I am not considering the vast range of his artworks here; however Heltoft takes the view in his summary of this that there was no aspect of production which Andersen would have considered “trivial” and finds links in his work to Cubism, Surrealism and Pop Art, claiming that we have only now gained a wider view to enable us to read “the many facets” of Andersen’s creativity (2005: 15).

When the student noted how “sentences from the little mermaid ...clicked into place as soon as (he) read them:” he quotes this as one which stood out for him: “She wished she was able to wander about with those whose world seemed to be so much larger than her own.”(1993:17)  He commented that “...it really does seem like a smaller world when you are gay and have no ‘role’ models, or much representation in literature or cinema, and you live in a situation in which hardly anyone will...speak…about it” (Ievolella 2014/15).

Not speaking, Andersen’s silent shapes reveal an imaginary world, in which he can figure as a clown, a dancer, in a possible life beyond the time of his own living—not a quest for immortality, but a different quest, to exist and  feel that that was enough, and here among such creatures, the giants, the monsters and the small and the broken, the paper dancer who balances on one leg, the strange misshapen man, he could simply “be”, rather than live in a state of continuously evolving, through bettering himself, through keeping his position, through maintaining his patrons.

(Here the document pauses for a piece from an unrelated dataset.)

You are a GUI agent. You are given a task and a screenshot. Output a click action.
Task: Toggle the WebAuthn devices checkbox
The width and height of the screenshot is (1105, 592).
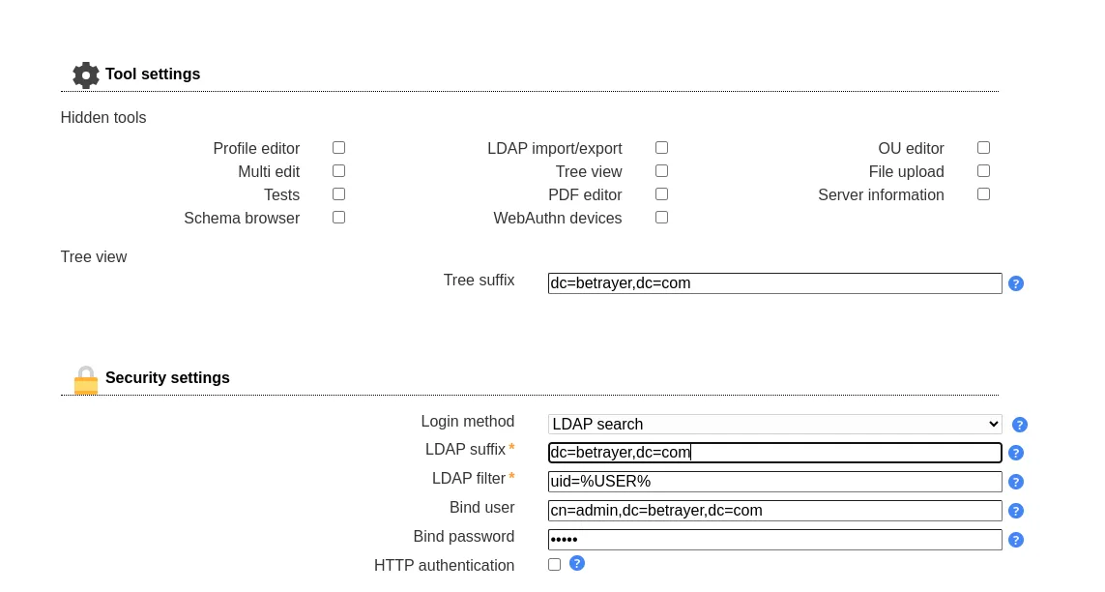[661, 217]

This paper collection of beings on the margins of art, of literature and in Andersen’s Copenhagen, of lived experience, were reflected through the entertainments on offer at the Tivoli Gardens which Andersen knew well.

This entertainment complex, one of the first in the world, located in what is now central Copenhagen, was a place of magic where commedia del arte theatre was performed nightly with its stock figures such as Arlecchino and Columbine (the little dancer). As well as these, the white-faced clown or pierrot has been a regular character in this flip side Copenhagen, a place of dreaming and of night. In this place Oriental buildings stood next to a Chinese pagoda, and as everything lit up by fairy lights as darkness fell it became a “real” world, a fixed site of the imagination, something Andersen understood. Rather than the foreign and the strange, this offered his imagination a meeting place. Kristeva notes in Strangers to Ourselves how the Freudian idea of the uncanny is present inside us, we are fighting our unconscious—that “improper facet of our impossible ‘own and proper’” (1991: 191).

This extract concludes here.